Task instructions: Rewrite the rows below as a JSON list of strings, with one string per line and any blank lines left out.
"""
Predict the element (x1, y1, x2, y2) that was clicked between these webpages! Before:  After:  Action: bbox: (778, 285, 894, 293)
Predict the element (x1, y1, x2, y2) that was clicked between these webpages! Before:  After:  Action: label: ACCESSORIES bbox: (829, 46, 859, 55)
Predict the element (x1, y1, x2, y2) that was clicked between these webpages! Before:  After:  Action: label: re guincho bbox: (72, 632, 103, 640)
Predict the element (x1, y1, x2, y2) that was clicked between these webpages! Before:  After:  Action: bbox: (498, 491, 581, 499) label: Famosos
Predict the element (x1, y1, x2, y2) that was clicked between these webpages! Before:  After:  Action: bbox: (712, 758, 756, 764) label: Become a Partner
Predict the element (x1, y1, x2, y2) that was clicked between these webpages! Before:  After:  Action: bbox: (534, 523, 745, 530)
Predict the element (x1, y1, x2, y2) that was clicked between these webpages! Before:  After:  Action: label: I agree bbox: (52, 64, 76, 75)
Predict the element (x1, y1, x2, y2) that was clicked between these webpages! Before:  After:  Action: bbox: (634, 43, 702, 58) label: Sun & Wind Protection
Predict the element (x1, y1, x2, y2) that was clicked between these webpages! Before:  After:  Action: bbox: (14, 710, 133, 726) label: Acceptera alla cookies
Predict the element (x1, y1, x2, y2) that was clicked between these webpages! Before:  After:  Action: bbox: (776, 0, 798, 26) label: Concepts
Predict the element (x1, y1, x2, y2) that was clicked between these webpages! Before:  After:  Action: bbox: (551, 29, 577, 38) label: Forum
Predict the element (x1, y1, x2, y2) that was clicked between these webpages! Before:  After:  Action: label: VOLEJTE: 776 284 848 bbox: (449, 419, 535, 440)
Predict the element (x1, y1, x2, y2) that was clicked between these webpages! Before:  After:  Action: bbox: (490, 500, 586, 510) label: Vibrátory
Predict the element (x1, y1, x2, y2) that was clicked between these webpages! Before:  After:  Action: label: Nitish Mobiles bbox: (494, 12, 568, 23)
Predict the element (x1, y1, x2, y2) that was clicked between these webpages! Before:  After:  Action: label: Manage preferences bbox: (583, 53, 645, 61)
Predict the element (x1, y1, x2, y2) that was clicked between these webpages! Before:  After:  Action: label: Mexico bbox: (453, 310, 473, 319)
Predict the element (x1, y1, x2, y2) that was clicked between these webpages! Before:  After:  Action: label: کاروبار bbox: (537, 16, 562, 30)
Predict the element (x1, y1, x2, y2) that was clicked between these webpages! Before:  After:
"""
Response to this exercise:
[
  "Predict the element (x1, y1, x2, y2) that was clicked between these webpages! Before:  After:  Action: bbox: (778, 285, 894, 293)",
  "Predict the element (x1, y1, x2, y2) that was clicked between these webpages! Before:  After:  Action: label: ACCESSORIES bbox: (829, 46, 859, 55)",
  "Predict the element (x1, y1, x2, y2) that was clicked between these webpages! Before:  After:  Action: label: re guincho bbox: (72, 632, 103, 640)",
  "Predict the element (x1, y1, x2, y2) that was clicked between these webpages! Before:  After:  Action: bbox: (498, 491, 581, 499) label: Famosos",
  "Predict the element (x1, y1, x2, y2) that was clicked between these webpages! Before:  After:  Action: bbox: (712, 758, 756, 764) label: Become a Partner",
  "Predict the element (x1, y1, x2, y2) that was clicked between these webpages! Before:  After:  Action: bbox: (534, 523, 745, 530)",
  "Predict the element (x1, y1, x2, y2) that was clicked between these webpages! Before:  After:  Action: label: I agree bbox: (52, 64, 76, 75)",
  "Predict the element (x1, y1, x2, y2) that was clicked between these webpages! Before:  After:  Action: bbox: (634, 43, 702, 58) label: Sun & Wind Protection",
  "Predict the element (x1, y1, x2, y2) that was clicked between these webpages! Before:  After:  Action: bbox: (14, 710, 133, 726) label: Acceptera alla cookies",
  "Predict the element (x1, y1, x2, y2) that was clicked between these webpages! Before:  After:  Action: bbox: (776, 0, 798, 26) label: Concepts",
  "Predict the element (x1, y1, x2, y2) that was clicked between these webpages! Before:  After:  Action: bbox: (551, 29, 577, 38) label: Forum",
  "Predict the element (x1, y1, x2, y2) that was clicked between these webpages! Before:  After:  Action: label: VOLEJTE: 776 284 848 bbox: (449, 419, 535, 440)",
  "Predict the element (x1, y1, x2, y2) that was clicked between these webpages! Before:  After:  Action: bbox: (490, 500, 586, 510) label: Vibrátory",
  "Predict the element (x1, y1, x2, y2) that was clicked between these webpages! Before:  After:  Action: label: Nitish Mobiles bbox: (494, 12, 568, 23)",
  "Predict the element (x1, y1, x2, y2) that was clicked between these webpages! Before:  After:  Action: label: Manage preferences bbox: (583, 53, 645, 61)",
  "Predict the element (x1, y1, x2, y2) that was clicked between these webpages! Before:  After:  Action: label: Mexico bbox: (453, 310, 473, 319)",
  "Predict the element (x1, y1, x2, y2) that was clicked between these webpages! Before:  After:  Action: label: کاروبار bbox: (537, 16, 562, 30)",
  "Predict the element (x1, y1, x2, y2) that was clicked between these webpages! Before:  After:"
]